Print the data exactly as it is given, please.
··· Record extracts ···
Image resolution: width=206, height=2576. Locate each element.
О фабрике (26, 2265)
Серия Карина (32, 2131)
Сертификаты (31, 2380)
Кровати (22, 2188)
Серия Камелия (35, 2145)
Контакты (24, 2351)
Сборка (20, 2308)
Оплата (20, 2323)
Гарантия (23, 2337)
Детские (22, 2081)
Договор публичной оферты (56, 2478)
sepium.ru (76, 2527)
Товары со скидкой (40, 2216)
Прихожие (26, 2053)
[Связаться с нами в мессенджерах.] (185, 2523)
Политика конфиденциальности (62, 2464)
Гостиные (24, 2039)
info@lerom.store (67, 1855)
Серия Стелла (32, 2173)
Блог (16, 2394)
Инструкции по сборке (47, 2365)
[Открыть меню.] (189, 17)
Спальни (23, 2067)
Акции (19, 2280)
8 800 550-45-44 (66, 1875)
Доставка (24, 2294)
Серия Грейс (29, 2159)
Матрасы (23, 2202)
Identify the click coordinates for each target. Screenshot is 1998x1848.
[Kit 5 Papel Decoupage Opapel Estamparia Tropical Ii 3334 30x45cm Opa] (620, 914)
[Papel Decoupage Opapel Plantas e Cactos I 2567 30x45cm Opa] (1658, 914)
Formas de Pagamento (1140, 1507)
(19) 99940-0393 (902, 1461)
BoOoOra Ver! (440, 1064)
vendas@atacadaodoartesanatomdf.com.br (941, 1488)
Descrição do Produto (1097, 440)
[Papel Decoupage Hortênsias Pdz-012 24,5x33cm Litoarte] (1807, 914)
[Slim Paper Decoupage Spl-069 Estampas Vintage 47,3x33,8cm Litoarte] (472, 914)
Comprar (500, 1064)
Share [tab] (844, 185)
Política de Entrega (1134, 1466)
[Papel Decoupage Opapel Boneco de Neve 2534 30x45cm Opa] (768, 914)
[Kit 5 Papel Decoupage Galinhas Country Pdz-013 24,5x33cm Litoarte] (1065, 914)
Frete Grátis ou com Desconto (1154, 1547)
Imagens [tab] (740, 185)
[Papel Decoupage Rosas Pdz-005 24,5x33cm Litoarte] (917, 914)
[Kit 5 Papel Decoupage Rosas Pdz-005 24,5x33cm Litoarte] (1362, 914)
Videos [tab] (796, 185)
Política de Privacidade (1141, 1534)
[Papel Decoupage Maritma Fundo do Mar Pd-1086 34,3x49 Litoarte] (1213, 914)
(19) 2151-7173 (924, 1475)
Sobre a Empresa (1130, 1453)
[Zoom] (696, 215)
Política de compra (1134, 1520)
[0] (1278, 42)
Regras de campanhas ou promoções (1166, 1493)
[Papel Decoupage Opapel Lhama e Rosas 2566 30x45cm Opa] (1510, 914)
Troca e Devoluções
···
→ **Answer below**
Image resolution: width=206, height=2576. Locate each element.
О фабрике (26, 2265)
Серия Карина (32, 2131)
Сертификаты (31, 2380)
Кровати (22, 2188)
Серия Камелия (35, 2145)
Контакты (24, 2351)
Сборка (20, 2308)
Оплата (20, 2323)
Гарантия (23, 2337)
Детские (22, 2081)
Договор публичной оферты (56, 2478)
sepium.ru (76, 2527)
Товары со скидкой (40, 2216)
Прихожие (26, 2053)
[Связаться с нами в мессенджерах.] (185, 2523)
Политика конфиденциальности (62, 2464)
Гостиные (24, 2039)
info@lerom.store (67, 1855)
Серия Стелла (32, 2173)
Блог (16, 2394)
Инструкции по сборке (47, 2365)
[Открыть меню.] (189, 17)
Спальни (23, 2067)
Акции (19, 2280)
8 800 550-45-44 (66, 1875)
Доставка (24, 2294)
Серия Грейс (29, 2159)
Матрасы (23, 2202)
Identify the click coordinates for each target. Screenshot is 1998x1848.
[Kit 5 Papel Decoupage Opapel Estamparia Tropical Ii 3334 30x45cm Opa] (620, 914)
[Papel Decoupage Opapel Plantas e Cactos I 2567 30x45cm Opa] (1658, 914)
Formas de Pagamento (1140, 1507)
(19) 99940-0393 (902, 1461)
BoOoOra Ver! (440, 1064)
vendas@atacadaodoartesanatomdf.com.br (941, 1488)
Descrição do Produto (1097, 440)
[Papel Decoupage Hortênsias Pdz-012 24,5x33cm Litoarte] (1807, 914)
[Slim Paper Decoupage Spl-069 Estampas Vintage 47,3x33,8cm Litoarte] (472, 914)
Comprar (500, 1064)
Share [tab] (844, 185)
Política de Entrega (1134, 1466)
[Papel Decoupage Opapel Boneco de Neve 2534 30x45cm Opa] (768, 914)
[Kit 5 Papel Decoupage Galinhas Country Pdz-013 24,5x33cm Litoarte] (1065, 914)
Frete Grátis ou com Desconto (1154, 1547)
Imagens [tab] (740, 185)
[Papel Decoupage Rosas Pdz-005 24,5x33cm Litoarte] (917, 914)
[Kit 5 Papel Decoupage Rosas Pdz-005 24,5x33cm Litoarte] (1362, 914)
Videos [tab] (796, 185)
Política de Privacidade (1141, 1534)
[Papel Decoupage Maritma Fundo do Mar Pd-1086 34,3x49 Litoarte] (1213, 914)
(19) 2151-7173 (924, 1475)
Sobre a Empresa (1130, 1453)
[Zoom] (696, 215)
Política de compra (1134, 1520)
[0] (1278, 42)
Regras de campanhas ou promoções (1166, 1493)
[Papel Decoupage Opapel Lhama e Rosas 2566 30x45cm Opa] (1510, 914)
Troca e Devoluções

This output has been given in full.